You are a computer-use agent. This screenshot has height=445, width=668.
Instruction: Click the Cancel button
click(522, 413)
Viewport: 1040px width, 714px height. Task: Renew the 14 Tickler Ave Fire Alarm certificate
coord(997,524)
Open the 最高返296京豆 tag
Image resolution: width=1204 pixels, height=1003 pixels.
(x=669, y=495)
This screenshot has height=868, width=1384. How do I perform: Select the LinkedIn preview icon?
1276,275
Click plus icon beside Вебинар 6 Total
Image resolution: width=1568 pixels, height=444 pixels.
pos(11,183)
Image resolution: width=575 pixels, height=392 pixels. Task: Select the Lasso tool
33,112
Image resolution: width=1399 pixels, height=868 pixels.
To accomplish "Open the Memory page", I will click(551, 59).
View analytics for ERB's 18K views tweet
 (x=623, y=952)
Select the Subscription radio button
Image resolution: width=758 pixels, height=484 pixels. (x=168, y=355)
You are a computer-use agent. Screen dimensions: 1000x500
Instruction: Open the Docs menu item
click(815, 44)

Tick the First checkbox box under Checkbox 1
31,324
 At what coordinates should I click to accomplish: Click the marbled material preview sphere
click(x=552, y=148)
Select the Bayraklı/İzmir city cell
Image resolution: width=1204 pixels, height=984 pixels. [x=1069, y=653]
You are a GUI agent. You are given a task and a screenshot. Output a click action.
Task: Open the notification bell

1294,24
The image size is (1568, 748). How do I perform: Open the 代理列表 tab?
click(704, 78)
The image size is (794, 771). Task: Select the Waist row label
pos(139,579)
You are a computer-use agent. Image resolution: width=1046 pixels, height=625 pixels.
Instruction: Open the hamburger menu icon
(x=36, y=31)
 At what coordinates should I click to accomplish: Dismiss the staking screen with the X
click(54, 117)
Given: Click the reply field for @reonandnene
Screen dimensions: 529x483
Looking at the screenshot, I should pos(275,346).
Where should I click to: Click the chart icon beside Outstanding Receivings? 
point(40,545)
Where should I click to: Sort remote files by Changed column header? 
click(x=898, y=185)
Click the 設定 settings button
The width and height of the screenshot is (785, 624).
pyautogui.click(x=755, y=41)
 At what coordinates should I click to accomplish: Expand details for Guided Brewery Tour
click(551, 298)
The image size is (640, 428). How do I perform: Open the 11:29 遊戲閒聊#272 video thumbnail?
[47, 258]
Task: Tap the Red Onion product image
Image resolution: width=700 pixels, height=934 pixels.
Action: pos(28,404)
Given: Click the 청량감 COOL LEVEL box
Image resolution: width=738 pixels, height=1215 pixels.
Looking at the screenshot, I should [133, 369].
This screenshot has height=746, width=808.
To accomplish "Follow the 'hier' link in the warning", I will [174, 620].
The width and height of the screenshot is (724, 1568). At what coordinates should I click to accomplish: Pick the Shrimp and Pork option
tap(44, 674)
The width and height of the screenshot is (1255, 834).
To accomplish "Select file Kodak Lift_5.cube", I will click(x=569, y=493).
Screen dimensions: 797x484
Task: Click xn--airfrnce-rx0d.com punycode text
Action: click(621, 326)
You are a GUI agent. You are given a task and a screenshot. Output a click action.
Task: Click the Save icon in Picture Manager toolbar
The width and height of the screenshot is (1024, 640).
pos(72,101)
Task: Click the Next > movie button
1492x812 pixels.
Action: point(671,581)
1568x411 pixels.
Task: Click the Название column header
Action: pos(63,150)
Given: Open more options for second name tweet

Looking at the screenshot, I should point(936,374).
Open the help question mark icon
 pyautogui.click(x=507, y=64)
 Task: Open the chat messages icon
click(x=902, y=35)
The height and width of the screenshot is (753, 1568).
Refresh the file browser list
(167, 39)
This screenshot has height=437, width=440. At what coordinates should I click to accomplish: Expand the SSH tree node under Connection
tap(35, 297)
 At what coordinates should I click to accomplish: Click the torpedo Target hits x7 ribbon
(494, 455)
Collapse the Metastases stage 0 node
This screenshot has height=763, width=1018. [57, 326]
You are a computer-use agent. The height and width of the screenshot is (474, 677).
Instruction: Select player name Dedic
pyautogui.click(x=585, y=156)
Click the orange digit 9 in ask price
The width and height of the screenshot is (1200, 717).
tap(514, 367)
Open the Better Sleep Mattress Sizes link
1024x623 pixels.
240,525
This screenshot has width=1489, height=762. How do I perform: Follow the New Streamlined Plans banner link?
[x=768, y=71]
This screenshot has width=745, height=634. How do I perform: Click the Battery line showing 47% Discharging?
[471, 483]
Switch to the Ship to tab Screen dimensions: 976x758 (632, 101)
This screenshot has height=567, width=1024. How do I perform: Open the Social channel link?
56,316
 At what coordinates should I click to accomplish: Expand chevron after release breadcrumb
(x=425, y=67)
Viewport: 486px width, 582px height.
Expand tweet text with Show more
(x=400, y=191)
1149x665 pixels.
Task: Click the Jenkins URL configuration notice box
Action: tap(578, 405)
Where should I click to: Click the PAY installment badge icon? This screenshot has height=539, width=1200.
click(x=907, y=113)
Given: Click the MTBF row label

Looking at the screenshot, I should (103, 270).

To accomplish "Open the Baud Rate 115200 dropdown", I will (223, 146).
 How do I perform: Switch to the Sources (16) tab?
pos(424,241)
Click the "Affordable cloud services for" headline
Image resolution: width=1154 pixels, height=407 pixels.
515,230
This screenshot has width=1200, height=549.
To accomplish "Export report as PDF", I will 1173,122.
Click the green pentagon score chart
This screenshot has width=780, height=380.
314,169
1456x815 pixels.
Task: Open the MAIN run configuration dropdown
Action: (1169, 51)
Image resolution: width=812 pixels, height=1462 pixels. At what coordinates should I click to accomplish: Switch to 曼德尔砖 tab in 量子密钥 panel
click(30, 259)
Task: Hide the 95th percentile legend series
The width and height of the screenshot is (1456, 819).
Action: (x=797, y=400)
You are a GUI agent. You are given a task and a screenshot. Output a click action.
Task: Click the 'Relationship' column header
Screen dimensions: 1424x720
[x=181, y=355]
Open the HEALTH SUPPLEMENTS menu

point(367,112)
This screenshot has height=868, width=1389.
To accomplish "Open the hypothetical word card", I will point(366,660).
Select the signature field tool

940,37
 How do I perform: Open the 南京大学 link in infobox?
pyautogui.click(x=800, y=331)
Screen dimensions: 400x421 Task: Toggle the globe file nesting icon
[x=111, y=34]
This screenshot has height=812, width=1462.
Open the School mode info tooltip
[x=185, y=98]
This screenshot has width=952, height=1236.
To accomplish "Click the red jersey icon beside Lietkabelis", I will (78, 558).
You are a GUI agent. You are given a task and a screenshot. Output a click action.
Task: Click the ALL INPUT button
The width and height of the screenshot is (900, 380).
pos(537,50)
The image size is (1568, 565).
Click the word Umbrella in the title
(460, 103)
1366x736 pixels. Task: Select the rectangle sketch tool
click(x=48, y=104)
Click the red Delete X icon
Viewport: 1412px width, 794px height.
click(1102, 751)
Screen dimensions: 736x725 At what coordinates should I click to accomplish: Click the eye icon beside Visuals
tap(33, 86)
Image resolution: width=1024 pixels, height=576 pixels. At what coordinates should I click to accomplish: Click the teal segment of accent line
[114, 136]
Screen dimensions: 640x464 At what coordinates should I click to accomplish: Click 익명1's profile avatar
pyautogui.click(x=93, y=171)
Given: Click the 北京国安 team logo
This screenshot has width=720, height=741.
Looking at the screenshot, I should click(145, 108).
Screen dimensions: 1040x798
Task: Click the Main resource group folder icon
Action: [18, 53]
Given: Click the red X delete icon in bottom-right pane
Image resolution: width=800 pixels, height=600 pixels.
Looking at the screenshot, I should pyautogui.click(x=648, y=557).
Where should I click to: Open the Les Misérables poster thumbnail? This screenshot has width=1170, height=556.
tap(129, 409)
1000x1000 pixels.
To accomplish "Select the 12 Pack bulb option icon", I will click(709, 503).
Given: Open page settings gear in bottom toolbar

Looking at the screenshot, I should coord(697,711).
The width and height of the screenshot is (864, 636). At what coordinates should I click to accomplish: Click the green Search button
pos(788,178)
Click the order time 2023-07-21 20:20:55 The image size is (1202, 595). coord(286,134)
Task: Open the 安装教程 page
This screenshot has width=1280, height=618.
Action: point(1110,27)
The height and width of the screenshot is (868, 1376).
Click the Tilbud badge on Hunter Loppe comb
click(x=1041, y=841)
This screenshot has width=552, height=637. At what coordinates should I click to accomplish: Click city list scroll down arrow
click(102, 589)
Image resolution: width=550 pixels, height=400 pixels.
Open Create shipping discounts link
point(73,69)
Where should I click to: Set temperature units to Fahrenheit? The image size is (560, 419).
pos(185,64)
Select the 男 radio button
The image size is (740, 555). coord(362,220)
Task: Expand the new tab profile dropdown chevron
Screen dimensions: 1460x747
....................
▸ **REQUIREMENT**
Begin at the first line of the material above. Transcribe each line exactly, ending with the line that contains "You are a computer-use agent. Image".

▸ **RESULT BELOW**
You are a computer-use agent. This screenshot has height=445, width=668.
Instruction: Click the Cancel button
click(522, 413)
Viewport: 1040px width, 714px height. Task: Renew the 14 Tickler Ave Fire Alarm certificate
coord(997,524)
Open the 最高返296京豆 tag
Image resolution: width=1204 pixels, height=1003 pixels.
(x=669, y=495)
This screenshot has height=868, width=1384. How do I perform: Select the LinkedIn preview icon?
1276,275
Click plus icon beside Вебинар 6 Total
Image resolution: width=1568 pixels, height=444 pixels.
pos(11,183)
Image resolution: width=575 pixels, height=392 pixels. Task: Select the Lasso tool
33,112
Image resolution: width=1399 pixels, height=868 pixels.
To accomplish "Open the Memory page", I will click(551, 59).
View analytics for ERB's 18K views tweet
 (x=623, y=952)
Select the Subscription radio button
Image resolution: width=758 pixels, height=484 pixels. (x=168, y=355)
You are a computer-use agent. Screen dimensions: 1000x500
Instruction: Open the Docs menu item
click(815, 44)

Tick the First checkbox box under Checkbox 1
31,324
 At what coordinates should I click to accomplish: Click the marbled material preview sphere
click(x=552, y=148)
Select the Bayraklı/İzmir city cell
Image resolution: width=1204 pixels, height=984 pixels. [x=1069, y=653]
You are a GUI agent. You are given a task and a screenshot. Output a click action.
Task: Open the notification bell

1294,24
The image size is (1568, 748). How do I perform: Open the 代理列表 tab?
click(704, 78)
The image size is (794, 771). Task: Select the Waist row label
pos(139,579)
You are a computer-use agent. Image resolution: width=1046 pixels, height=625 pixels.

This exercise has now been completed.